### DIRECTION
Revise all of the items so that "title bar" becomes "window header" everywhere it occurs. Keep everything else the same.

Target pointing data:
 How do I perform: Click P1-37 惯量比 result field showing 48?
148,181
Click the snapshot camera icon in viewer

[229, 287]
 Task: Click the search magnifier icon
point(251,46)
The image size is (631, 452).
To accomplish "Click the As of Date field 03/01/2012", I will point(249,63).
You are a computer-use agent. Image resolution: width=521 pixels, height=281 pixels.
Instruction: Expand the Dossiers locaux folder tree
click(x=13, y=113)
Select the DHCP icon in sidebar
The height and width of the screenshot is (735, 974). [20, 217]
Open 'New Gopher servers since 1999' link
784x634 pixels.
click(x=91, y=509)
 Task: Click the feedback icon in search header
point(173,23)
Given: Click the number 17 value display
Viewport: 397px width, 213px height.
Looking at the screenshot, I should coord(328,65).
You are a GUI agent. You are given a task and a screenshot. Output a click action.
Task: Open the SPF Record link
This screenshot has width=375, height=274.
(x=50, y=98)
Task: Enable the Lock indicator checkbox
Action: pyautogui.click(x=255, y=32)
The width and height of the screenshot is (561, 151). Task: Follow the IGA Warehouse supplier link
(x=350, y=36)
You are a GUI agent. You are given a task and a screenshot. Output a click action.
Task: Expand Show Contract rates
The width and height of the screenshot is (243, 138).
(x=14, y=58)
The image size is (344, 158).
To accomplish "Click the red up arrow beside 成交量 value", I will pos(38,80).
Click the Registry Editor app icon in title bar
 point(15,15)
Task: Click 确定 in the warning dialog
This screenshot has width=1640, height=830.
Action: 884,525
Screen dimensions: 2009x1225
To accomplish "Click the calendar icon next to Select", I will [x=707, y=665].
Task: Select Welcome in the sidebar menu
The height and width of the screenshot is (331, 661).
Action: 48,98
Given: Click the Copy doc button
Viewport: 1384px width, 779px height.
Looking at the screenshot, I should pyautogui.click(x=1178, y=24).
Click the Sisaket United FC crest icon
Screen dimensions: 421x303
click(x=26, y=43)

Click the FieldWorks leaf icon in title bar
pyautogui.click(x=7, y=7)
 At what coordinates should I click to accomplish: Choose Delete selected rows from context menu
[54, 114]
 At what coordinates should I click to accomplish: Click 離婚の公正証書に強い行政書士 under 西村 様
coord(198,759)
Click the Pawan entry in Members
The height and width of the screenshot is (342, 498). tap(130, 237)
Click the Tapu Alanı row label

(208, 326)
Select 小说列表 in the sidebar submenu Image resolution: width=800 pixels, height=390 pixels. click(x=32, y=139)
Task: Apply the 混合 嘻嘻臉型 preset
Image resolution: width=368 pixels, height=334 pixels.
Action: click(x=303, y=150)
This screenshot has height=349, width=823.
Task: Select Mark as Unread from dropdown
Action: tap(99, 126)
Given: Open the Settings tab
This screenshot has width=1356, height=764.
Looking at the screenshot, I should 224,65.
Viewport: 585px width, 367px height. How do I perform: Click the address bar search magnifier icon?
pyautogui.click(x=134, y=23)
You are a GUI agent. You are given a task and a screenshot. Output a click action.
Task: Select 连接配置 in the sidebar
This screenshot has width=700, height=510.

### ANSWER TO THIS TASK
 How do I perform: Click P1-37 惯量比 result field showing 48?
148,181
Click the snapshot camera icon in viewer

[229, 287]
 Task: Click the search magnifier icon
point(251,46)
The image size is (631, 452).
To accomplish "Click the As of Date field 03/01/2012", I will point(249,63).
You are a computer-use agent. Image resolution: width=521 pixels, height=281 pixels.
Instruction: Expand the Dossiers locaux folder tree
click(x=13, y=113)
Select the DHCP icon in sidebar
The height and width of the screenshot is (735, 974). [20, 217]
Open 'New Gopher servers since 1999' link
784x634 pixels.
click(x=91, y=509)
 Task: Click the feedback icon in search header
point(173,23)
Given: Click the number 17 value display
Viewport: 397px width, 213px height.
Looking at the screenshot, I should coord(328,65).
You are a GUI agent. You are given a task and a screenshot. Output a click action.
Task: Open the SPF Record link
This screenshot has width=375, height=274.
(x=50, y=98)
Task: Enable the Lock indicator checkbox
Action: pyautogui.click(x=255, y=32)
The width and height of the screenshot is (561, 151). Task: Follow the IGA Warehouse supplier link
(x=350, y=36)
You are a GUI agent. You are given a task and a screenshot. Output a click action.
Task: Expand Show Contract rates
The width and height of the screenshot is (243, 138).
(x=14, y=58)
The image size is (344, 158).
To accomplish "Click the red up arrow beside 成交量 value", I will pos(38,80).
Click the Registry Editor app icon in window header
 point(15,15)
Task: Click 确定 in the warning dialog
This screenshot has width=1640, height=830.
Action: 884,525
Screen dimensions: 2009x1225
To accomplish "Click the calendar icon next to Select", I will [x=707, y=665].
Task: Select Welcome in the sidebar menu
The height and width of the screenshot is (331, 661).
Action: 48,98
Given: Click the Copy doc button
Viewport: 1384px width, 779px height.
Looking at the screenshot, I should pyautogui.click(x=1178, y=24).
Click the Sisaket United FC crest icon
Screen dimensions: 421x303
click(x=26, y=43)

Click the FieldWorks leaf icon in window header
pyautogui.click(x=7, y=7)
 At what coordinates should I click to accomplish: Choose Delete selected rows from context menu
[54, 114]
 At what coordinates should I click to accomplish: Click 離婚の公正証書に強い行政書士 under 西村 様
coord(198,759)
Click the Pawan entry in Members
The height and width of the screenshot is (342, 498). tap(130, 237)
Click the Tapu Alanı row label

(208, 326)
Select 小说列表 in the sidebar submenu Image resolution: width=800 pixels, height=390 pixels. click(x=32, y=139)
Task: Apply the 混合 嘻嘻臉型 preset
Image resolution: width=368 pixels, height=334 pixels.
Action: click(x=303, y=150)
This screenshot has height=349, width=823.
Task: Select Mark as Unread from dropdown
Action: tap(99, 126)
Given: Open the Settings tab
This screenshot has width=1356, height=764.
Looking at the screenshot, I should 224,65.
Viewport: 585px width, 367px height. How do I perform: Click the address bar search magnifier icon?
pyautogui.click(x=134, y=23)
You are a GUI agent. You are given a task and a screenshot. Output a click action.
Task: Select 连接配置 in the sidebar
This screenshot has width=700, height=510.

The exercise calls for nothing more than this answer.